2. The analog-to-digital conversion circuit of claim 1, wherein the primary input buffer and the secondary input buffer are input buffers having the same architecture and the same operating voltage.

3. The analog-to-digital conversion circuit of claim 1, wherein a sampling frequency of the auxiliary analog-to-digital conversion unit is less than or equal to a sampling frequency of the main analog-to-digital conversion unit.

4. The analog-to-digital conversion circuit of claim 1, wherein said main channel further comprises: and the input end of the first sample-and-hold circuit is connected with the output end of the main input buffer, and the output end of the first sample-and-hold circuit is connected with the input end of the main analog-to-digital conversion unit.

5. The analog-to-digital conversion circuit of claim 4, wherein said first sample-and-hold circuit comprises: a first change-over switch and a first holding capacitor;

one end of the first change-over switch is an input end of the first sample hold circuit, the other end of the first change-over switch is grounded through the first holding capacitor, and a connection point between the first change-over switch and the first holding capacitor is an output end of the first sample hold circuit.

6. The analog-to-digital conversion circuit of claim 1, wherein the auxiliary channel further comprises: and the input end of the second sample-hold circuit is connected with the output end of the auxiliary input buffer, and the output end of the second sample-hold circuit is connected with the input end of the auxiliary analog-to-digital conversion unit.

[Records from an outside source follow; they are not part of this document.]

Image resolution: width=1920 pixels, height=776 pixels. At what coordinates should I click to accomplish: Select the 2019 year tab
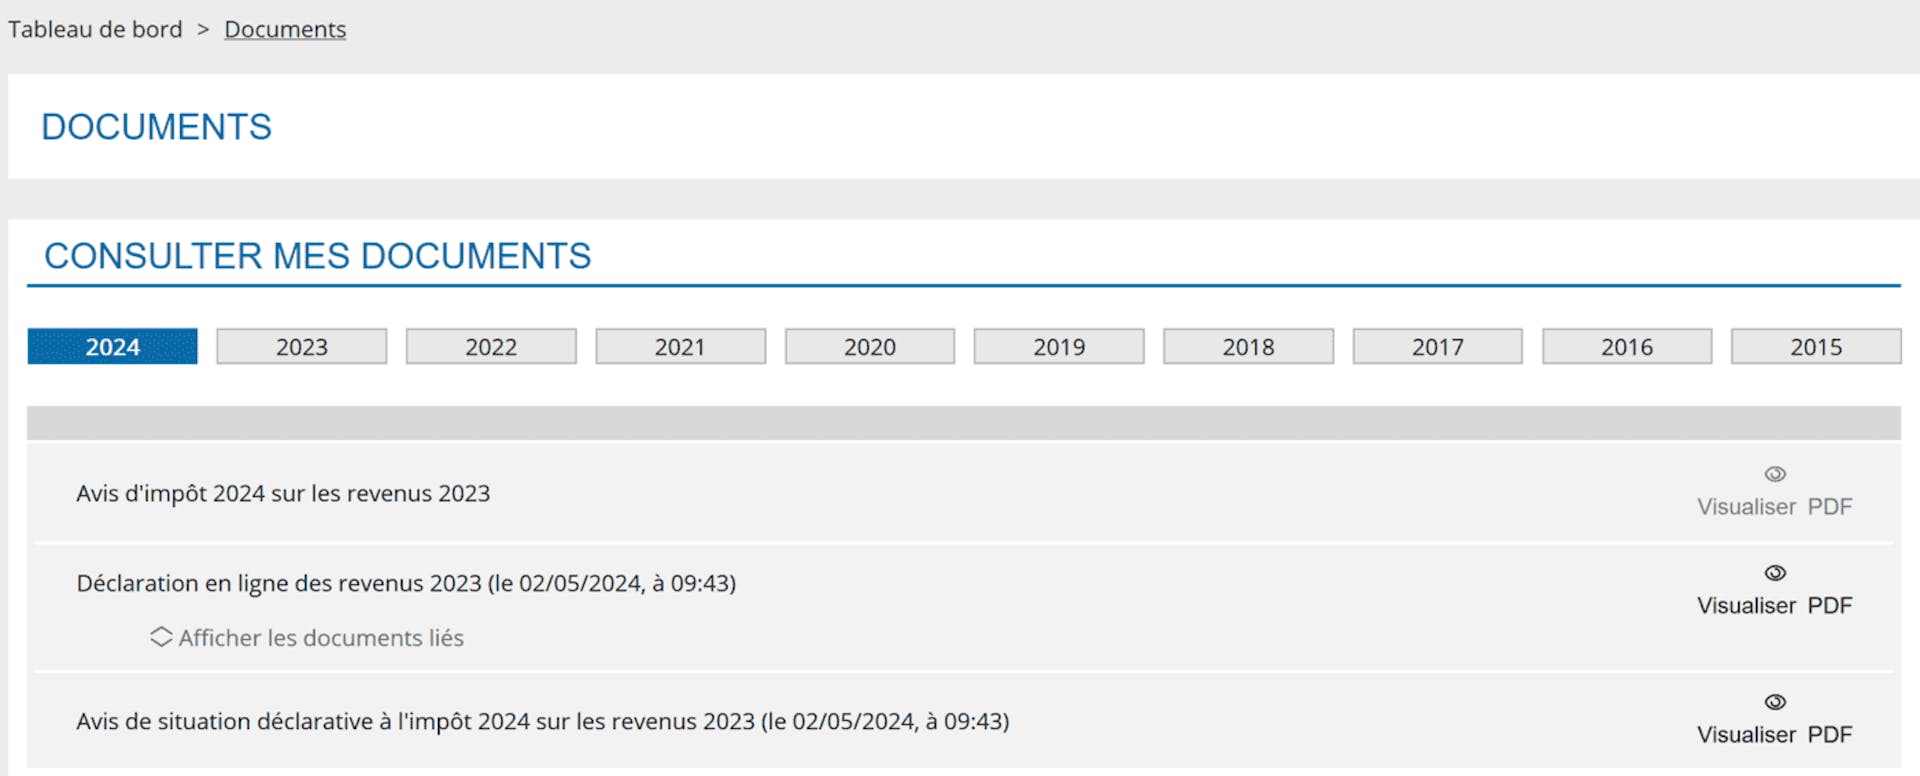point(1059,347)
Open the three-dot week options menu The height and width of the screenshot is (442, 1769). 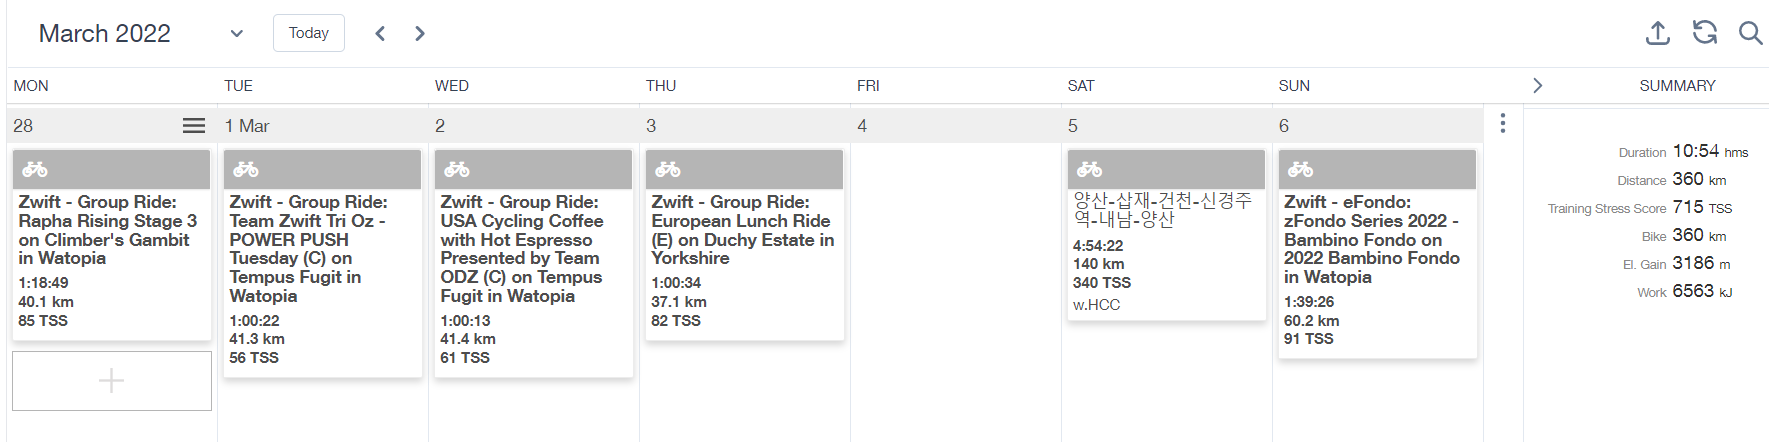click(1502, 123)
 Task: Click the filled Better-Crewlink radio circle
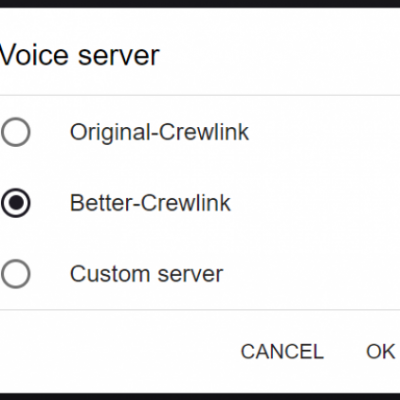(16, 203)
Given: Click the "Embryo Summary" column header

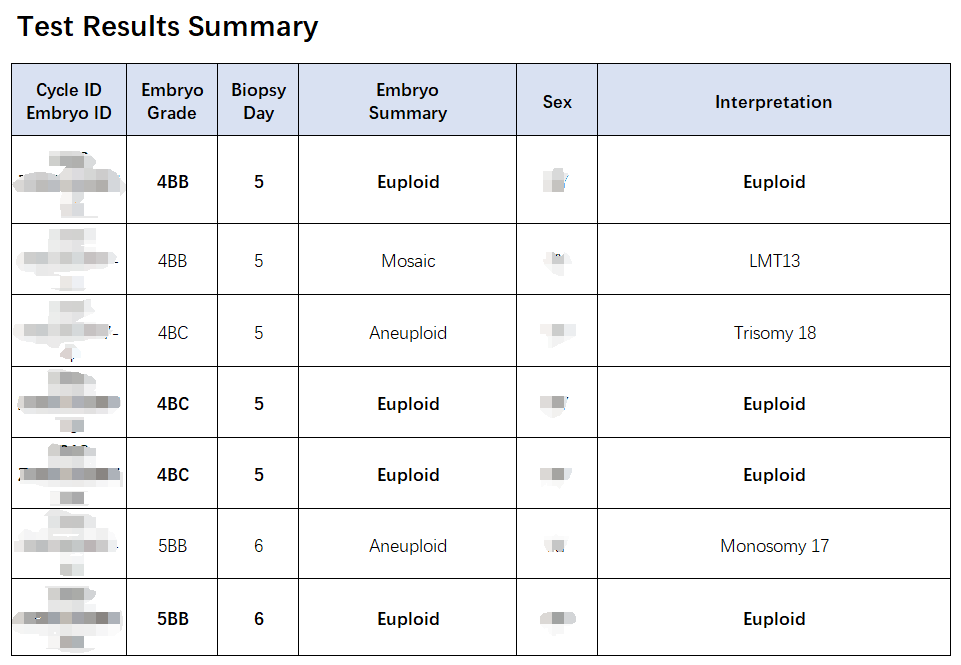Looking at the screenshot, I should 407,101.
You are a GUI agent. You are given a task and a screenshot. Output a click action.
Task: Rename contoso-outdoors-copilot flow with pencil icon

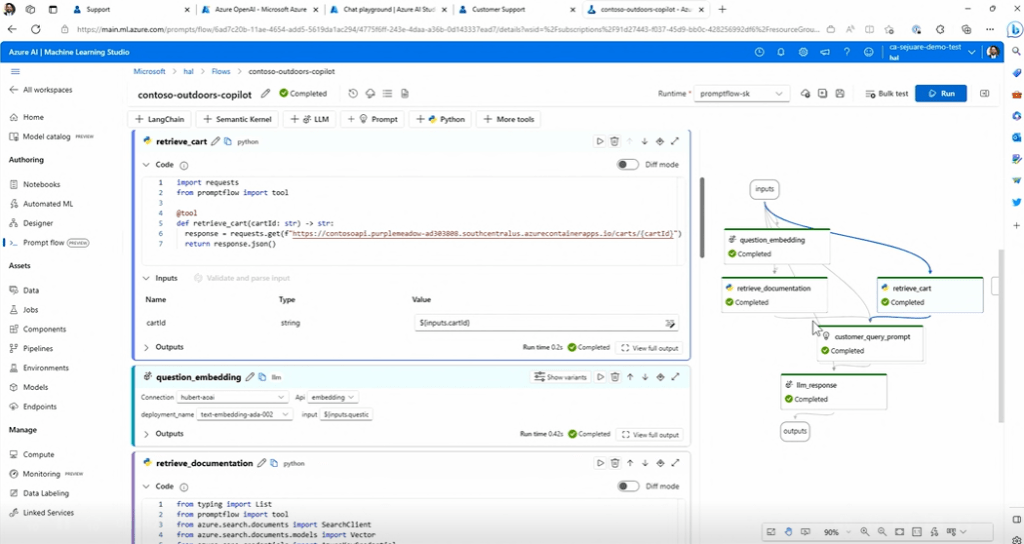click(x=265, y=93)
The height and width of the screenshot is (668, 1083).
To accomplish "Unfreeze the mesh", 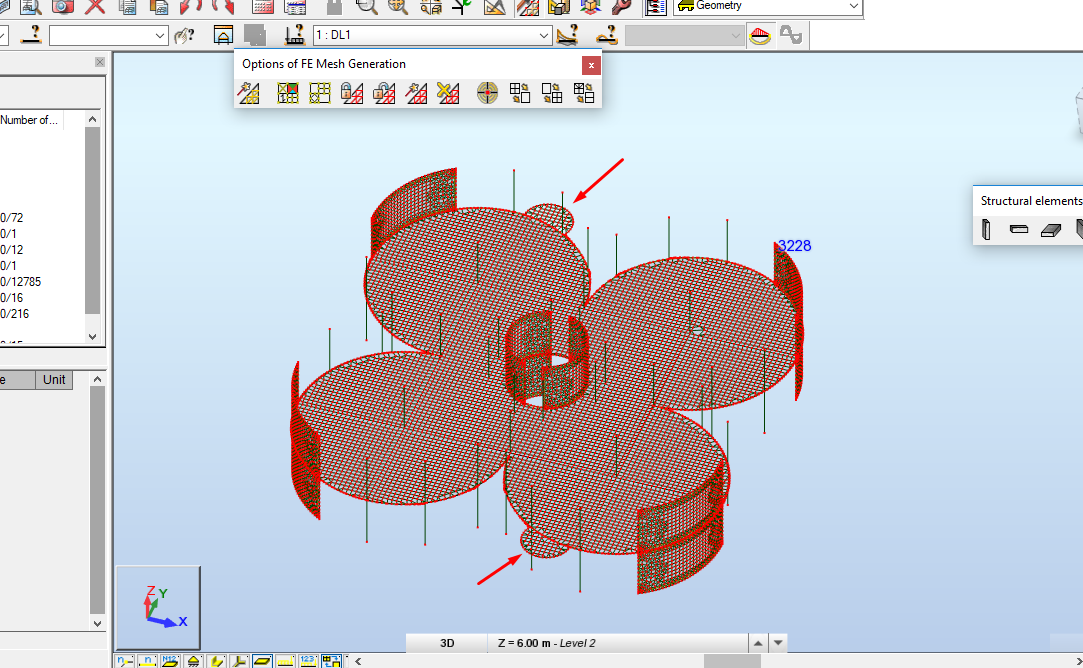I will (x=383, y=92).
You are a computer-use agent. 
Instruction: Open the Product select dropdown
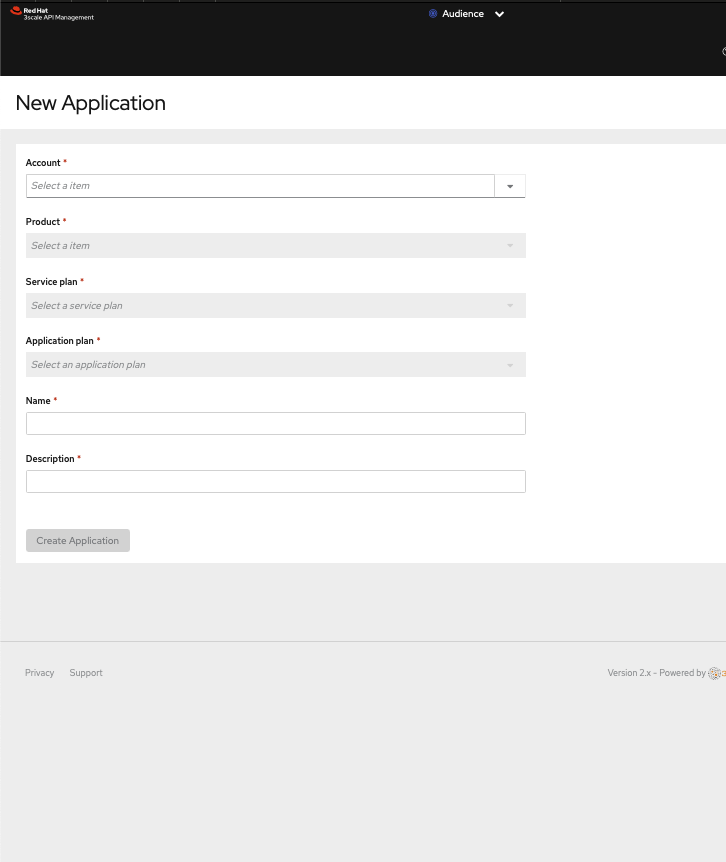[275, 246]
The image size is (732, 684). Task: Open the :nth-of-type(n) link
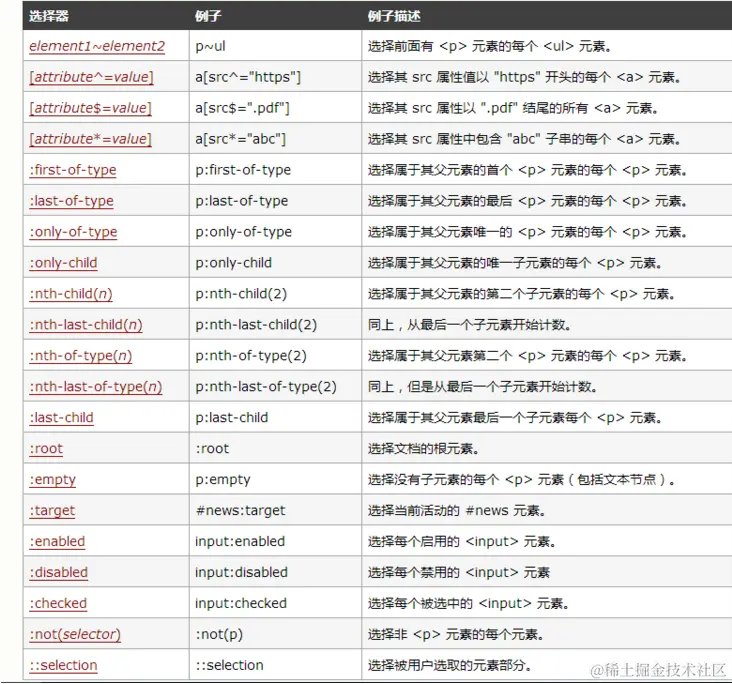click(81, 356)
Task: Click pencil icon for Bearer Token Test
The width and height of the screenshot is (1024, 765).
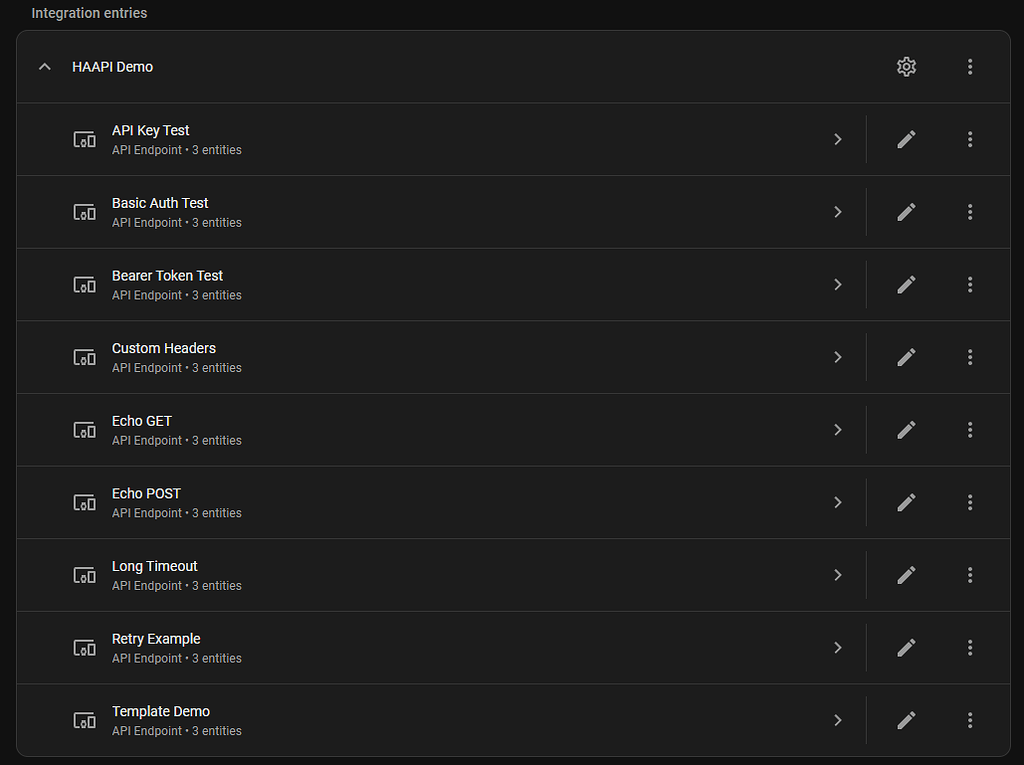Action: 906,284
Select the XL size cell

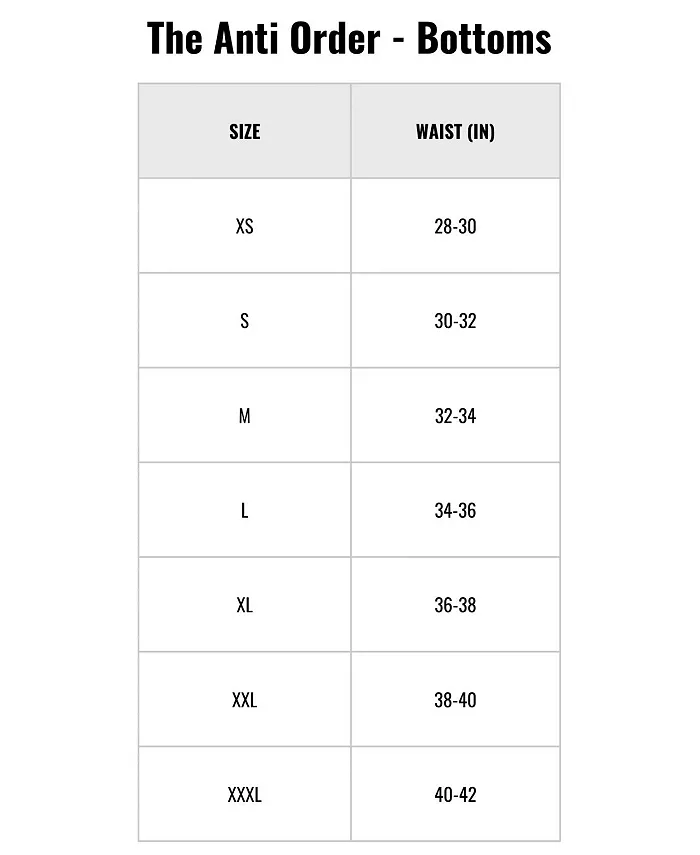[x=244, y=605]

7. The analog-to-digital conversion circuit of claim 6, wherein said second sample-and-hold circuit comprises: a second change-over switch and a second holding capacitance;

one end of the second change-over switch is an input end of the second sample hold circuit, the other end of the second change-over switch is grounded through the second holding capacitor, and a connection point between the second change-over switch and the second holding capacitor is an output end of the second sample hold circuit.

8. The analog-to-digital conversion circuit of claim 1, wherein the primary analog-to-digital conversion unit and the secondary analog-to-digital conversion unit are the same type of analog-to-digital conversion unit or different types of analog-to-digital conversion units.

9. The analog-to-digital conversion circuit of claim 1, wherein said successive approximation analog-to-digital conversion unit is an N-segment split analog-to-digital conversion array, N being the same as the number of stages N of said pipelined analog-to-digital conversion unit in said main channel.